Zoom also announced a major partner push called "Works with Zoom" to integrate to existing premise video systems and new components, including Logitech (but not LifeSize) and AVer, as well as a number of camera and microphone providers. This shows that video conferencing, while becoming personal with end point device video, still needs room systems and video peripherals beyond a webcam and headset. What is interesting is that companies like Zoom are looking to build out that ecosystem from partners, versus building the room systems themselves. The same equipment vendors are actively partnering with the other players as well. I think this is an interesting trend, and as WebRTC rolls out through this year and next, we will see this type of ecosystem emerge in that arena as well. The impact of this transition is going to be huge. Whether you use a service like Zoom, Vidtel, or Blue Jeans, or one of the emerging WebRTC players, the ability to put together a room or large display "executive" office system for a fraction of the current price points is now possible. In fact, with Samsung putting HD cameras and quad processor Smart TV functions in their televisions (including a browser and Bluetooth), how long is it going to be before a video conferencing platform is really just a consumer television with a reasonable speakerphone? I already have a Plantronics Calisto 620 Bluetooth speaker phone. If it could link to my WebRTC Samsung TV with WebRTC, I would have a 50" room video system for around $1,300 ($999 for the TV, $99 for the camera, and $199 for a USB Speakerphone). At the price point of around $1,000, which should come next year, this is the point where most mid-level managers can justify having one in their office.

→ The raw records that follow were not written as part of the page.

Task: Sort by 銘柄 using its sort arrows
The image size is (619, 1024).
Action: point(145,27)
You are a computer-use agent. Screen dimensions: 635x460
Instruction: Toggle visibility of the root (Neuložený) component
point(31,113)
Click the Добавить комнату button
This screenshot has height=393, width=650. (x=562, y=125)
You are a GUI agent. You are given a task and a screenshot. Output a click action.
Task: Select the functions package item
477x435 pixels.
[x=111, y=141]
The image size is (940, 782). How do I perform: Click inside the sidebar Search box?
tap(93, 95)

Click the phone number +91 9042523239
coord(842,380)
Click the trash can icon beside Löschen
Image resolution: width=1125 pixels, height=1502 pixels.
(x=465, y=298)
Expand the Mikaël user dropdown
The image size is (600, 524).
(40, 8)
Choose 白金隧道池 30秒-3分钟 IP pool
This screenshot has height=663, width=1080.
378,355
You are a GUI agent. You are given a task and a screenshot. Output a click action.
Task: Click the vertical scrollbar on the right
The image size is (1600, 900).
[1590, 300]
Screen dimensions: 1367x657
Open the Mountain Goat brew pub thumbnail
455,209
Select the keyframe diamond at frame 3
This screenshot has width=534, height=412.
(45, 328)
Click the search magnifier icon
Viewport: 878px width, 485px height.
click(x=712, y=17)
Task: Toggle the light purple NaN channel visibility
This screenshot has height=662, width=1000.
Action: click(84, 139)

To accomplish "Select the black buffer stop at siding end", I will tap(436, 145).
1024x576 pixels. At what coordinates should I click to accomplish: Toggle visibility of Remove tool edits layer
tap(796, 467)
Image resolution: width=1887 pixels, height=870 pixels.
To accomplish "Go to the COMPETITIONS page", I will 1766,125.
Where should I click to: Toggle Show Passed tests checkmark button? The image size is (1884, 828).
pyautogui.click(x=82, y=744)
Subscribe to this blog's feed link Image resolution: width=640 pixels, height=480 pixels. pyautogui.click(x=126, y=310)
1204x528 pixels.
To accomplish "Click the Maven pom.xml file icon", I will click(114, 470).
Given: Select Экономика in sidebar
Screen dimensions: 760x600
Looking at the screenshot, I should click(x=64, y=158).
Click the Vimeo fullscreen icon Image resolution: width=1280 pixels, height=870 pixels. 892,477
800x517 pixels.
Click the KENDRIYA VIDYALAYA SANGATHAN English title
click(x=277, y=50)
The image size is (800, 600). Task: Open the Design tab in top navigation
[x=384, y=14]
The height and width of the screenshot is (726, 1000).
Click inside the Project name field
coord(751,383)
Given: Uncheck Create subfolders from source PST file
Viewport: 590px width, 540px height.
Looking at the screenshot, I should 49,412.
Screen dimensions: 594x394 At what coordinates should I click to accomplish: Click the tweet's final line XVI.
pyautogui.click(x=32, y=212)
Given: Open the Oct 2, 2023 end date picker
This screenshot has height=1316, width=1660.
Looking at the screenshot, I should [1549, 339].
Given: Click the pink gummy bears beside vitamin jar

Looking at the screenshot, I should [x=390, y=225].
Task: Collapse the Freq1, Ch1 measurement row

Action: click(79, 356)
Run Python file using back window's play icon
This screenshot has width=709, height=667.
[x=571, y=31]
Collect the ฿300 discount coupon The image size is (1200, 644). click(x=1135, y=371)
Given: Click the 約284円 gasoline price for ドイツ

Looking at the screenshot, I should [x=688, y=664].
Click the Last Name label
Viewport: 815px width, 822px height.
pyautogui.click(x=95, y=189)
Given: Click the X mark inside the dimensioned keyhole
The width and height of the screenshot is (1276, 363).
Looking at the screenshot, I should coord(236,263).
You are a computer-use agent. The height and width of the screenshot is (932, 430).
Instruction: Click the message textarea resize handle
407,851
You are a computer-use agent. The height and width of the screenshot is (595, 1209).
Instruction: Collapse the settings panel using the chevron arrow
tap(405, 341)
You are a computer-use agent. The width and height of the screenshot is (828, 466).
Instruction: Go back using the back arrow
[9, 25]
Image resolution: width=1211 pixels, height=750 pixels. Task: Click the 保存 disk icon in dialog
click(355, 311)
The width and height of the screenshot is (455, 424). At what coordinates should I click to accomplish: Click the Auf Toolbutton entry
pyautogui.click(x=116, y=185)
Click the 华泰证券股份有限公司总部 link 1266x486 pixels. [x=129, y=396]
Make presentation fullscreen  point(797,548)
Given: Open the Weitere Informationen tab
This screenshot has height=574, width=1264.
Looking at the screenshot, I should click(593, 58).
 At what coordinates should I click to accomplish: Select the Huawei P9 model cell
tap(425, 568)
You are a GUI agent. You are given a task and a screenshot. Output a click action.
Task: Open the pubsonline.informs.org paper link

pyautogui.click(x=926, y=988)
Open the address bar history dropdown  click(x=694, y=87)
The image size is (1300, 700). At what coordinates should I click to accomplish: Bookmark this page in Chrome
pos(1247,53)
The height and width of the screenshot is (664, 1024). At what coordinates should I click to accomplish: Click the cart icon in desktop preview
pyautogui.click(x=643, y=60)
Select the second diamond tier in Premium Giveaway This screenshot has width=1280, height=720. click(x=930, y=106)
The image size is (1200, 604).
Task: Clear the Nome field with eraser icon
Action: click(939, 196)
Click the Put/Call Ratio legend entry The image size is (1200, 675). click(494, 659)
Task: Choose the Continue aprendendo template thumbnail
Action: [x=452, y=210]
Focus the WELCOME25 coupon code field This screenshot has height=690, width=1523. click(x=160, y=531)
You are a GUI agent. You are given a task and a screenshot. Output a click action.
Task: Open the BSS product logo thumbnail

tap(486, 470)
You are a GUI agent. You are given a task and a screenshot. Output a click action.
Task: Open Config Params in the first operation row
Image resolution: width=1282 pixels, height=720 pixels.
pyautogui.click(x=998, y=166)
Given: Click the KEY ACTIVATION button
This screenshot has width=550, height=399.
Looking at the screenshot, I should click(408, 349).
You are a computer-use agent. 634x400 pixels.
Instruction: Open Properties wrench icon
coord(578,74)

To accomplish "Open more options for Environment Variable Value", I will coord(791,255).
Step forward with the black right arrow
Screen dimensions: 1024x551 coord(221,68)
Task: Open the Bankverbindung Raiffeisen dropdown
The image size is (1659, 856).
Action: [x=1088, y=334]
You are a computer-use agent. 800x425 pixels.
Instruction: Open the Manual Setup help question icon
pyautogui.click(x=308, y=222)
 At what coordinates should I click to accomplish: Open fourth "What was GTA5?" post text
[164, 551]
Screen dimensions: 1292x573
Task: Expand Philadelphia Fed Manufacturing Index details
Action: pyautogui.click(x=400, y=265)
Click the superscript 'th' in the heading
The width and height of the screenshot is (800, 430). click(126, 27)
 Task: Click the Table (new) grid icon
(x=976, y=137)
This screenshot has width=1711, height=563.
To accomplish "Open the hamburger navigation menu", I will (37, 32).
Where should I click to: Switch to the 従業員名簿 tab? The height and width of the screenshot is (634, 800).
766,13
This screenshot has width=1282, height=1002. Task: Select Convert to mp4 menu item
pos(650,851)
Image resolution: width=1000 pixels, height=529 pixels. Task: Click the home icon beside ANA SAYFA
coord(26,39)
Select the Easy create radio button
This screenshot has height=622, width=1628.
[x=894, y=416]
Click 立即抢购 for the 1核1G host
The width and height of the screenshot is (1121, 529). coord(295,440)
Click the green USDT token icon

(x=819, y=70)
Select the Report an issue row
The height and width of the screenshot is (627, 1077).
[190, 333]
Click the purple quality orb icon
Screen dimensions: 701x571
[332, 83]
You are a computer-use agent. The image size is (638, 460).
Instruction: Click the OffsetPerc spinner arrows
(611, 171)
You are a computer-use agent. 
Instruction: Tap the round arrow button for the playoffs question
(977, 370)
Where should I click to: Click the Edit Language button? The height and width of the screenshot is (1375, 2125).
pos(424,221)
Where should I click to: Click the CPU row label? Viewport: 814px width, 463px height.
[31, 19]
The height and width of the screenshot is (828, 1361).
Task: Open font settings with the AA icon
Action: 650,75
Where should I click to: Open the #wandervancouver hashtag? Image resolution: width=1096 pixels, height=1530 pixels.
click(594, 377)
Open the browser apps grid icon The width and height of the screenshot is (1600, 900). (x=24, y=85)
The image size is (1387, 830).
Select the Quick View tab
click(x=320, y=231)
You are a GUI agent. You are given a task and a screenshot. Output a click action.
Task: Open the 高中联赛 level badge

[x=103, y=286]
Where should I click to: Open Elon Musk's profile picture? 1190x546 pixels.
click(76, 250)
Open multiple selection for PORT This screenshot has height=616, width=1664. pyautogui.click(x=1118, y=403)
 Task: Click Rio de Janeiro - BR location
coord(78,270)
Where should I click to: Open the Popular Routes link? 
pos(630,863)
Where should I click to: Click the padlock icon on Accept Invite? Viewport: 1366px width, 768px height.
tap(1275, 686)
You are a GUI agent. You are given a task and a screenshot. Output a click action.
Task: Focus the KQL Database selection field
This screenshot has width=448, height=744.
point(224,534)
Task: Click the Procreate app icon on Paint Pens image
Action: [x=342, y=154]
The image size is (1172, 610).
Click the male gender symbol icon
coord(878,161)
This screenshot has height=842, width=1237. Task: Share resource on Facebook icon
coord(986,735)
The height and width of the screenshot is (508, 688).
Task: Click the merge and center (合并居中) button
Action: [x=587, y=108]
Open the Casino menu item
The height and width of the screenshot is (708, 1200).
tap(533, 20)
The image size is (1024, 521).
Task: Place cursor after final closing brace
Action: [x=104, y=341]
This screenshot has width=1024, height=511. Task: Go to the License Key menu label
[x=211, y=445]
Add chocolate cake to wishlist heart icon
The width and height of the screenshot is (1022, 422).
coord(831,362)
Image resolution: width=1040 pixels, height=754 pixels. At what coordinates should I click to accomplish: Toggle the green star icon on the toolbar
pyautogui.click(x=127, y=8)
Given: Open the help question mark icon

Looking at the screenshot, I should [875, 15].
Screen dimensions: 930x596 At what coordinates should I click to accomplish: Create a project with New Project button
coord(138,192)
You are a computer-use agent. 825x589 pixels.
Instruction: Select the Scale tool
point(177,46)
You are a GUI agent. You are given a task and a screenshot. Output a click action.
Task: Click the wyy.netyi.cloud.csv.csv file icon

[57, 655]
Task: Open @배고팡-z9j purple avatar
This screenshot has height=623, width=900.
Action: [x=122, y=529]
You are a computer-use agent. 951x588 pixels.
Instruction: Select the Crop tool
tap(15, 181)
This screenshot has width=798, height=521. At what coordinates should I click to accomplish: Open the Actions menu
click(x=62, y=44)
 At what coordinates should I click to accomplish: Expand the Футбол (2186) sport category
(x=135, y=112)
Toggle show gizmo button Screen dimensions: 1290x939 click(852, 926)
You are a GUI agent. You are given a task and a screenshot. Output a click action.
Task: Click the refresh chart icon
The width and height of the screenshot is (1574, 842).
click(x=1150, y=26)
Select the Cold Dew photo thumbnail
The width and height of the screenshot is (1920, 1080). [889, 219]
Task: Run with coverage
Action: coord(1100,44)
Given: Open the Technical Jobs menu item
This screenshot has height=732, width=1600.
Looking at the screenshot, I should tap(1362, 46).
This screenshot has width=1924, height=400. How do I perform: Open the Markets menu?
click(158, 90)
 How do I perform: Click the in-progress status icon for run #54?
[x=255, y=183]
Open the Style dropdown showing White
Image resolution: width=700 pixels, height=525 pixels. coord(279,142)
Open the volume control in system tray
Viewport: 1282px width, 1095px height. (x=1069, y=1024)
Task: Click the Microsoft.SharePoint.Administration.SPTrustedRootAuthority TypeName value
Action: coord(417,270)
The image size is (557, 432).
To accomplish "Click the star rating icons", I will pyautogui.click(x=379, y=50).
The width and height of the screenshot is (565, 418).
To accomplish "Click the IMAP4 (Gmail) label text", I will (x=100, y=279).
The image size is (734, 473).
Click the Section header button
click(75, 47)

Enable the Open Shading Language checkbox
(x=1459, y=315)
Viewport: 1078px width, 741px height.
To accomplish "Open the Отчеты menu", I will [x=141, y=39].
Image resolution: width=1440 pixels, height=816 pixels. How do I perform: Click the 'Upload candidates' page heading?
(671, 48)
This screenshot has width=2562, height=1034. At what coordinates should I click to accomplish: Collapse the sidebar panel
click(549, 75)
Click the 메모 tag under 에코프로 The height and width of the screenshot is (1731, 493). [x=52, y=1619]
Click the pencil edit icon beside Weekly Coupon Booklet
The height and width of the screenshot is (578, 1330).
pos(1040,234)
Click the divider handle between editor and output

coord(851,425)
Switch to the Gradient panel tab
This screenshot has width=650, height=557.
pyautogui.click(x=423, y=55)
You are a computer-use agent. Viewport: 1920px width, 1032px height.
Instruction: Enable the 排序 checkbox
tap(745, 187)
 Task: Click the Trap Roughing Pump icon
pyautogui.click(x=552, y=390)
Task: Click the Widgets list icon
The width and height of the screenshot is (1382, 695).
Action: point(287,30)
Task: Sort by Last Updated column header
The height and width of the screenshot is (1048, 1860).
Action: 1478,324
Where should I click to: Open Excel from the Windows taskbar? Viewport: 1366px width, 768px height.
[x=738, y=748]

The net of all this is that the options for video conferencing keep growing, almost at an exponential rate while the value you as a user have to pay is dropping to or is already almost zero. The PC/device/web model is coming to this segment and the changes are huge. In considering a video solution for your business, it is now not just comparing a couple of large players and expensive room systems; there are a whole new host of options. As these new vendors use loose ecosystems for their solutions, an integration partner is even more critical. Another result is that we will have a large number of players and using WebRTC to avoid local downloads for 25 different video systems will be essential. If you go to 10-20 meetings a month, it is likely that you will be using 5-10 different vendor video systems every month. Downloading and keeping up client apps will be impossible (and the fact they all try to stay resident is even worse...). The other change is that these options all tend to use pretty much the same hardware/system partners, which assures that if you make the right local end point equipment choices, you can change vendors easily if your needs change or if your chosen partner's business model fails. With all of this acceleration and free video, how long is it before your customers and partners will expect video of you?

Welcome to the Wild Wild World of Video!!!!